Reproduce the records verbatim, beginning at the line that contains "has width=502, height=282." and stopping after the line that contains "pyautogui.click(x=743, y=11)". Omit the pictures from your answer.

[Records from a dataset]
....

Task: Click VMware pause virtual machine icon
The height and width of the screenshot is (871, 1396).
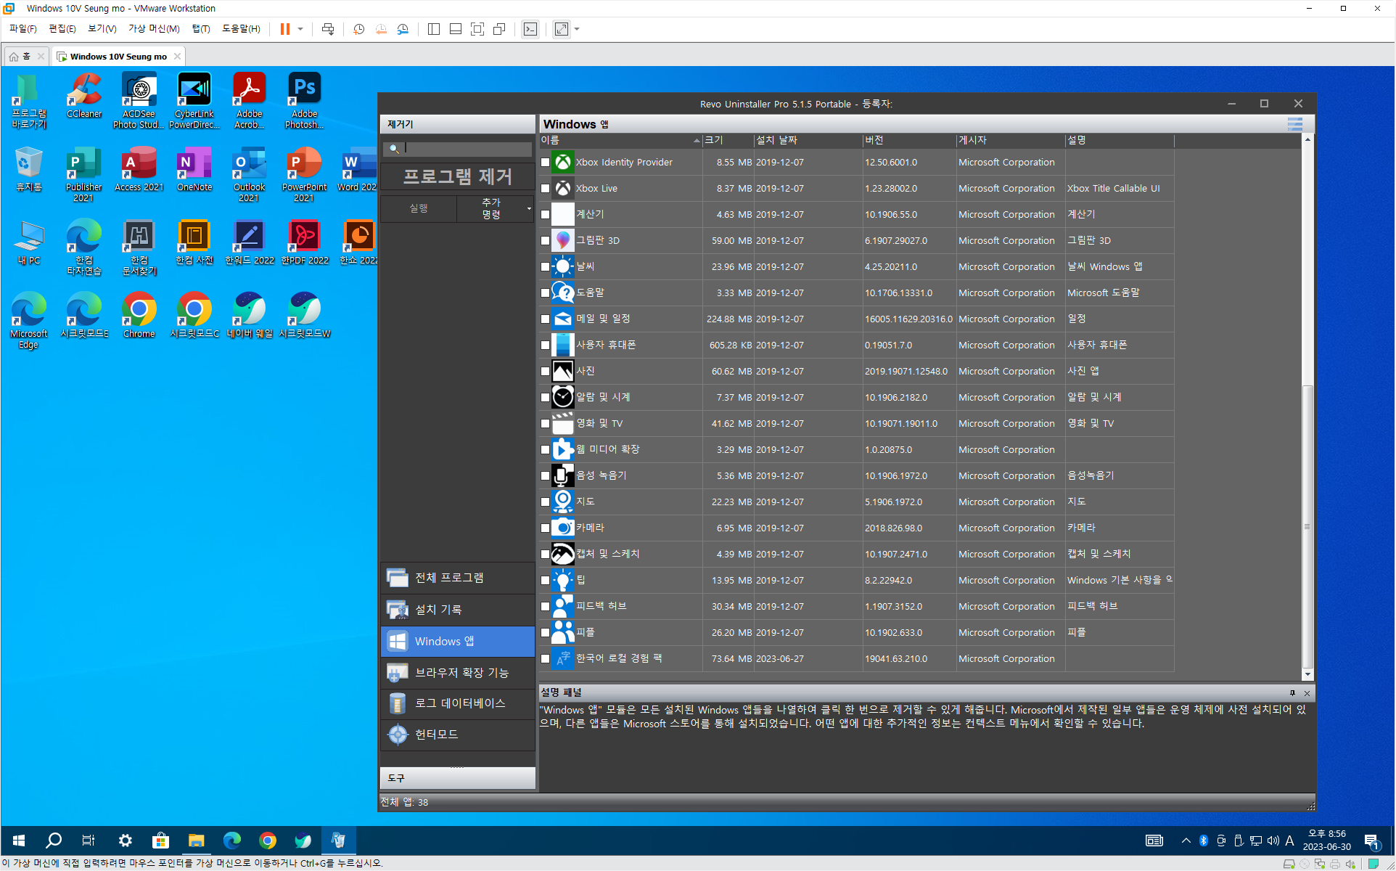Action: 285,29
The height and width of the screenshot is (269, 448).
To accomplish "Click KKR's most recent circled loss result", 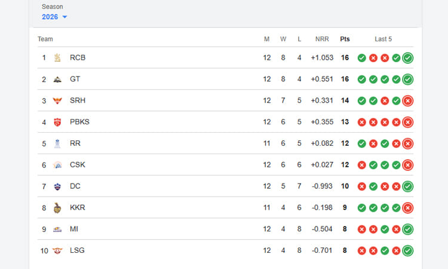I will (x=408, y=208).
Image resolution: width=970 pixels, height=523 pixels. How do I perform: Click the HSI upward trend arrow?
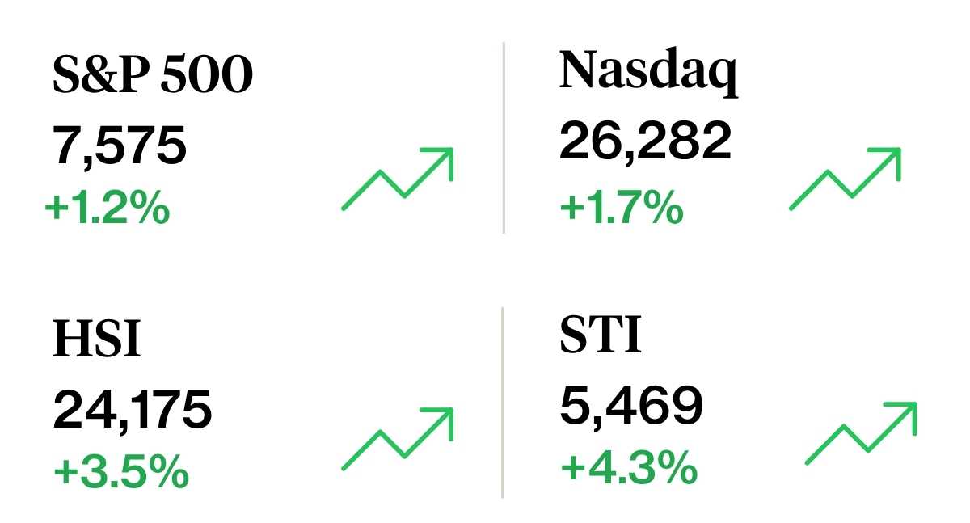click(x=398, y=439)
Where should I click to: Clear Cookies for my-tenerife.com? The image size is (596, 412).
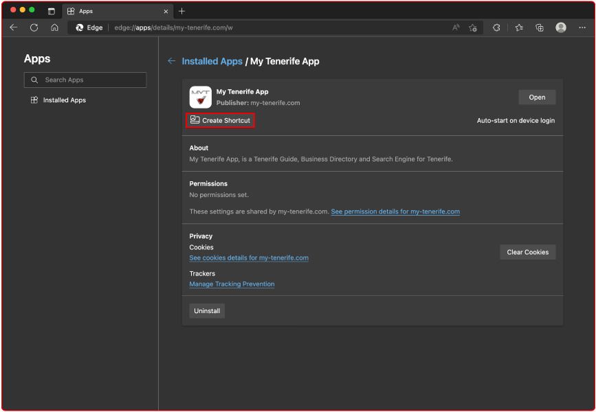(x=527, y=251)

....

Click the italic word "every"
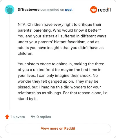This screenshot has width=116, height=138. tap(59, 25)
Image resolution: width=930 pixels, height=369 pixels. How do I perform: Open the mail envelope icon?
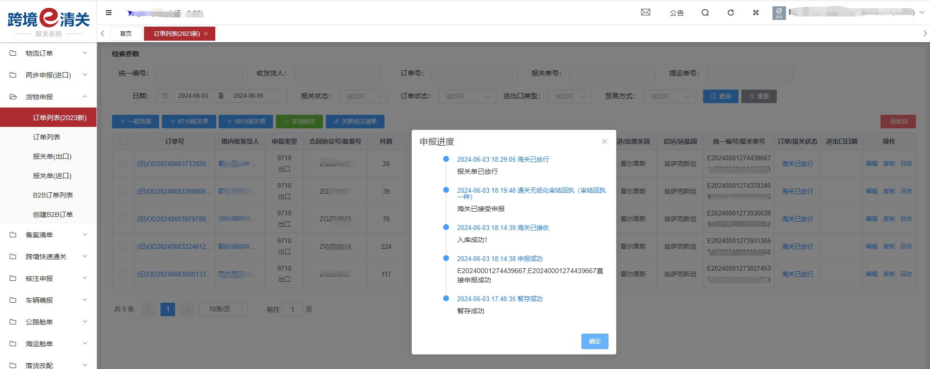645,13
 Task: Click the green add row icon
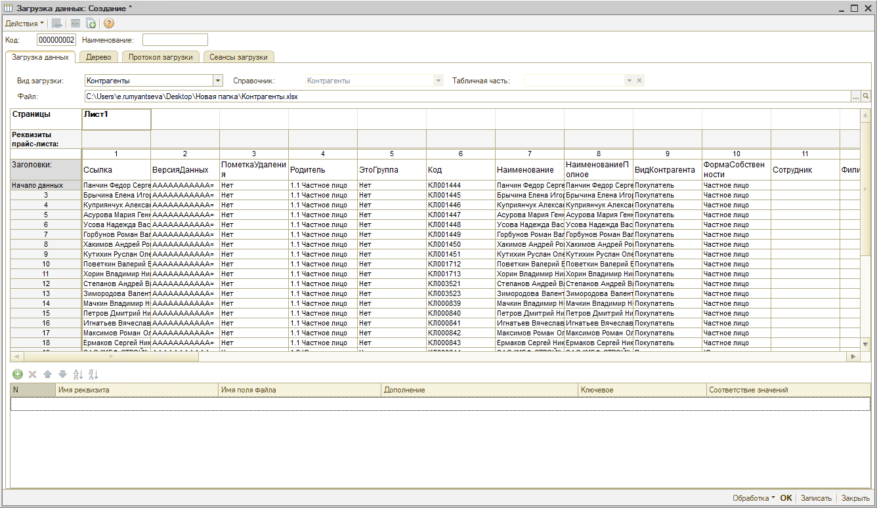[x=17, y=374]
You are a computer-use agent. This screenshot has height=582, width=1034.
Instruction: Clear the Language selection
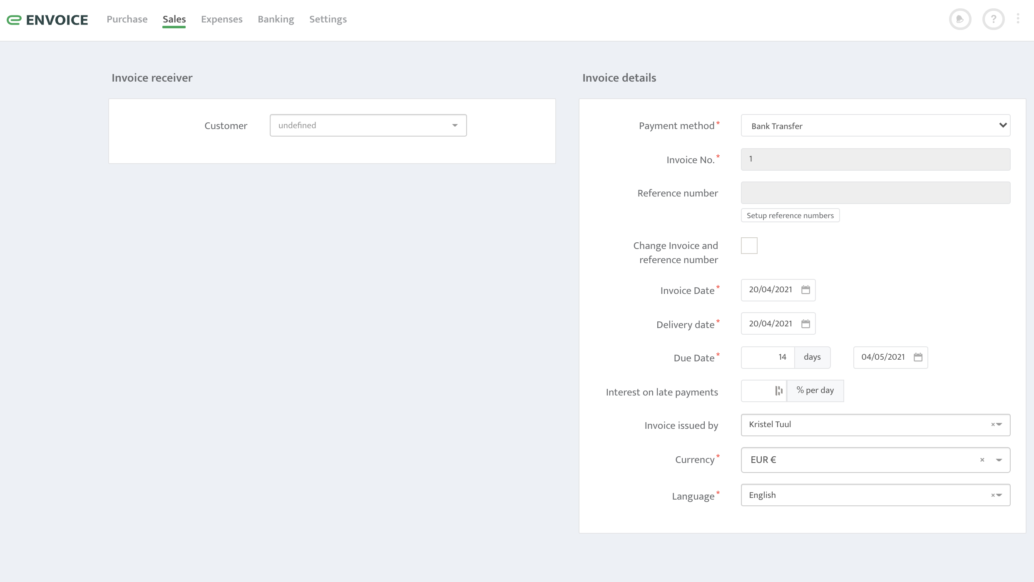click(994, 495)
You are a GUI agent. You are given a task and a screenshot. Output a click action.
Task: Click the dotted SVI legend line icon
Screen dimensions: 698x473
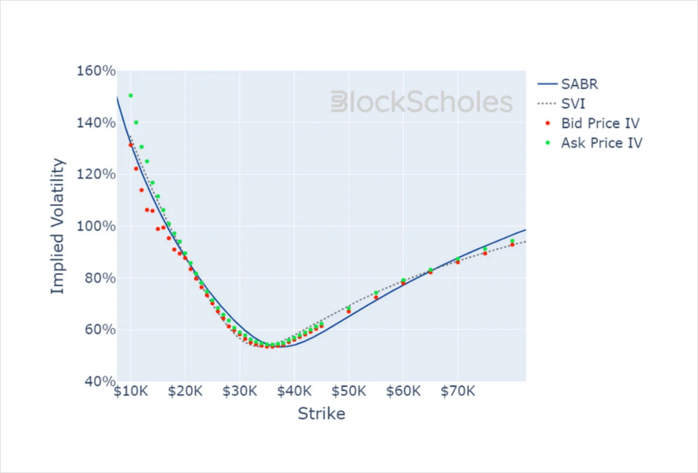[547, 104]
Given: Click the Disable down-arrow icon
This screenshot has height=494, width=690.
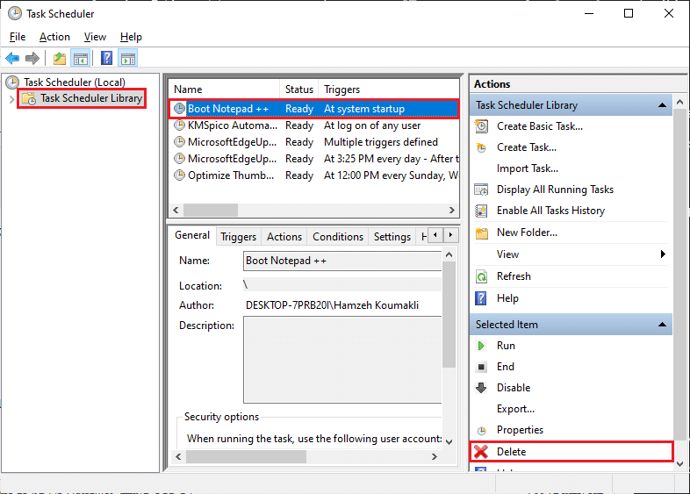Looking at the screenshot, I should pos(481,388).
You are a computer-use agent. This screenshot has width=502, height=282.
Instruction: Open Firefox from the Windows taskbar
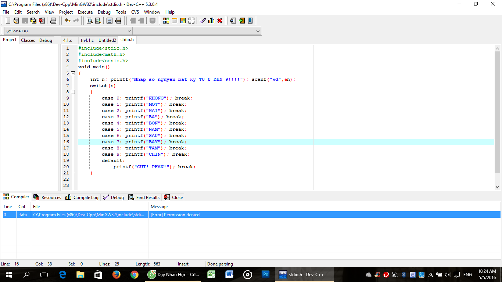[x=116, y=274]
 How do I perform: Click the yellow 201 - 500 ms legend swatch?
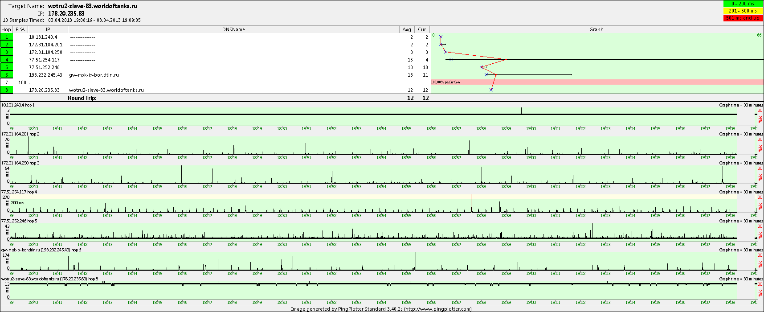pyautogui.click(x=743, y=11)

....

**The solution**
You are a computer-use agent. This screenshot has width=502, height=282.
Instruction: Open Firefox from the Windows taskbar
[x=116, y=274]
 How do I perform: Click the yellow 201 - 500 ms legend swatch?
pyautogui.click(x=743, y=11)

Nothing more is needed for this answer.